Building Hive Stories: Ware Burns Bright and Burns' Bright Wares
What am I supposed to write about Chris Ware's Building Stories? That it's transcendent? That it's nonpareil? That it's, uh, any other adjective chosen for any number of awe-filled and valid reasons? Like, I'm supposed to add my pathetic critical squawk to the chorus already singing their hosannahs (and logging their meager negs) from every media outlet that's been blessed with a review copy?
Like, I'd better speak the fuck up because Douglas Wolk in The New York Times, for instance, is chopped liver?
But, on the other hand, Ware is a sort of hometown hero here in the ATX – if only because the Nebraska native attended UT in the late Eighties and first published much of his early work in The Daily Texan. So there's a bit of a local connection. Which may also partly be why his booksigning at BookPeople on Thursday will be crowded. And the other part of that "partly" is twofold: 1) The innovative and compelling quality of his work in general and of Building Stories' "14 distinctively discrete books, booklets, magazines, newspapers, and pamphlets" in particular. Who wouldn't want to get such a monumental graphic and literary artifact signed by its tall, prematurely balding creator? Who wouldn't sell their boots, if necessary, to buy such a thing?
And the second part of that bipartite other part,
the other thing that assures BookPeople a packed house on Thursday night,
is that 2) Charles Burns is also going to be there.

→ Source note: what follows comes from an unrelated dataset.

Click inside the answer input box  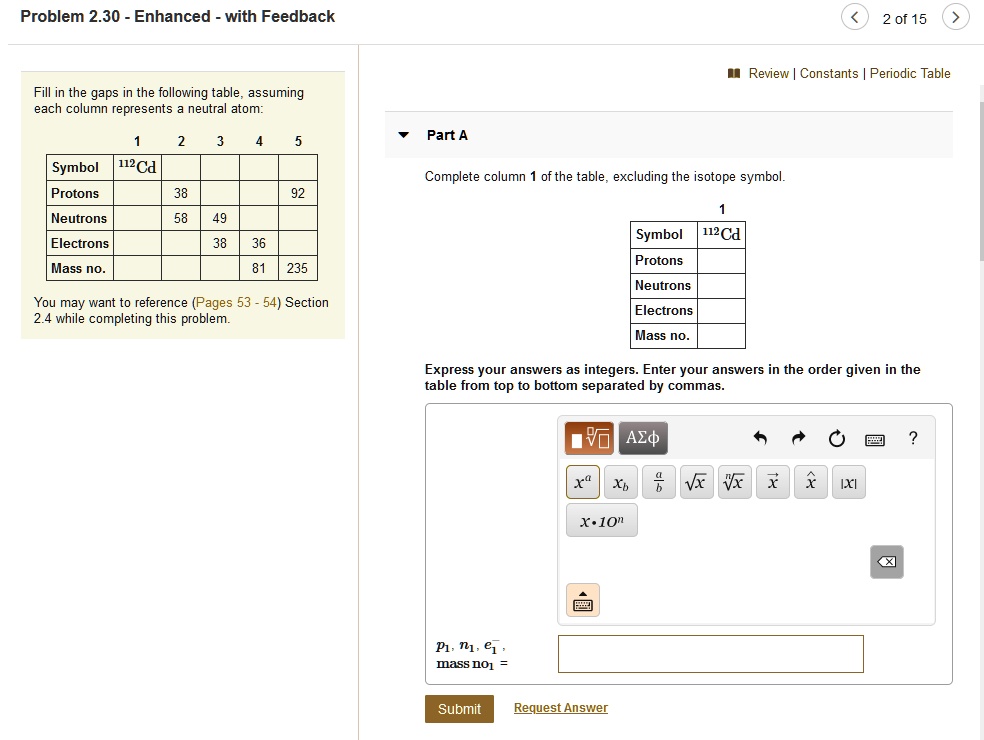click(x=710, y=653)
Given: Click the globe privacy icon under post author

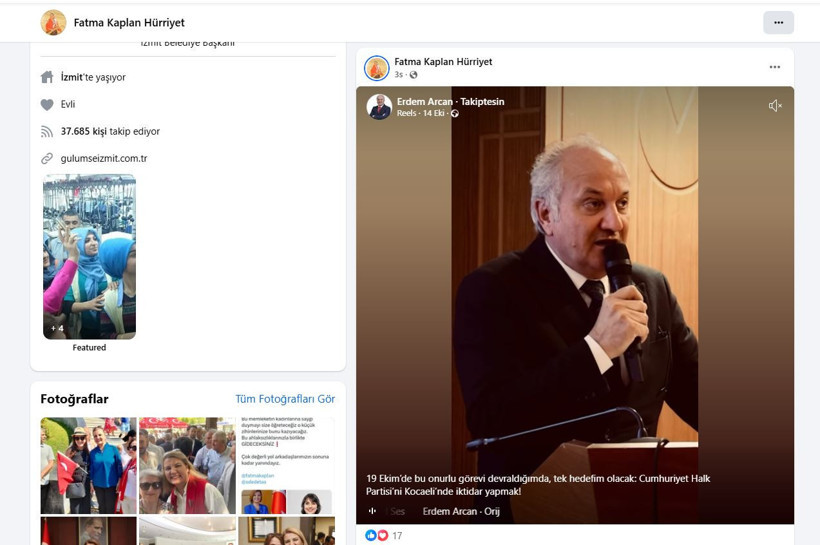Looking at the screenshot, I should pos(413,75).
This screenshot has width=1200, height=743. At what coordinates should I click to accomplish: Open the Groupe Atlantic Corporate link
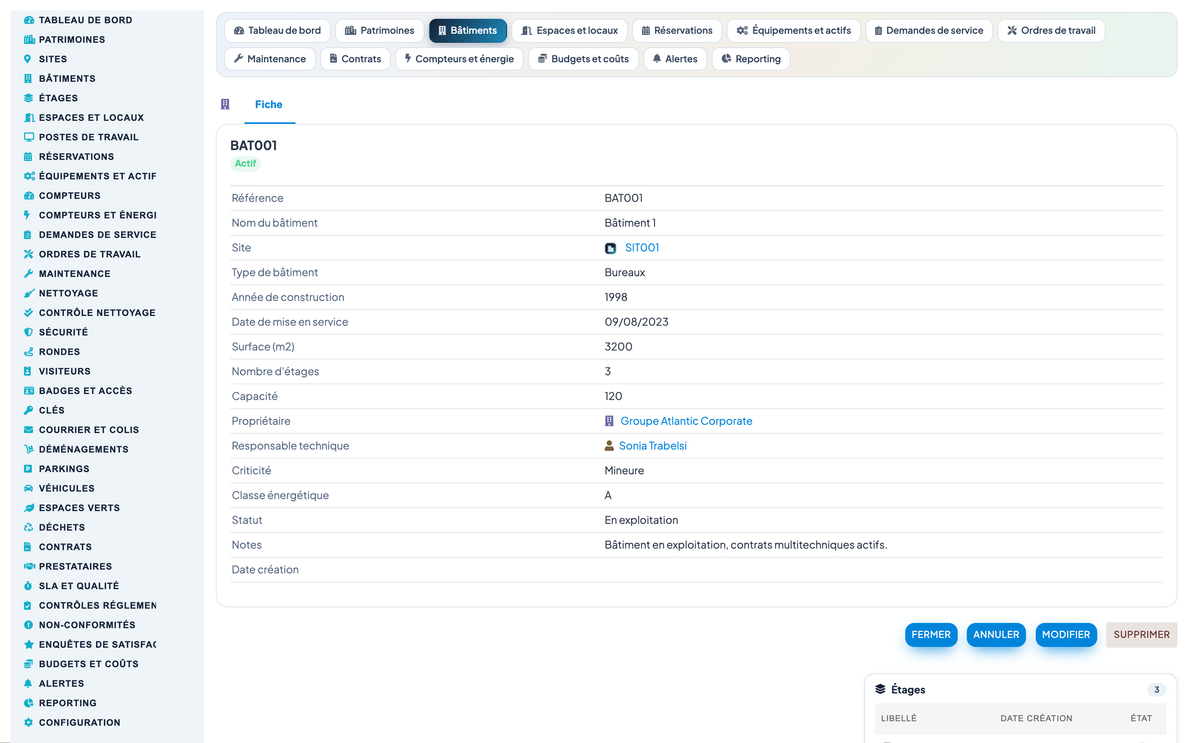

Charles "Black Hole" Burns.
Charles "El Borbah" Burns.
Charles "The Believer" Burns.
Charles "OK Soda" Burns.
Yes, that Burns will be presenting the second part – The Hive – of the trilogy he began with the gorgeous and freaky, comics-deconstructing X'd Out.
[Pantheon, you're trying to drown us in brilliance, is that what's going on here? And you're having these two juggernauts of talent and reputation appear at BookPeople on the same night so that nobody will even think of stopping by Austin Books & Comics where Brandon Graham will be presenting his Multiple Warheads, is that it? Dirty marketing tactics, right? Competitive capitalist bloodsport in which unsuspecting citizens are duped via – oh, insert whatever Alex Jones might say, if Jones isn't busy inserting it himself.]
Here's a clever little game for you, reader: Note that both the Texas Book Festival and Wizard World's Austin Comic Con will be galvanizing our burgeoning city this weekend; note that the TBF is thick with literature – or, anyway, some choice sections of it still are; note that Comic Con will be awash with sci-fi-loving, TV and comic-book geeks of all kinds. Now, try to figure out where the works of Ware and Burns (and, yes, Graham) might fall within the aesthetic spectrum one could chart through those two areas of creation.
Extra credit: Never mind that, actually, just get thee to a bookery and meet the minds behind the masterpieces.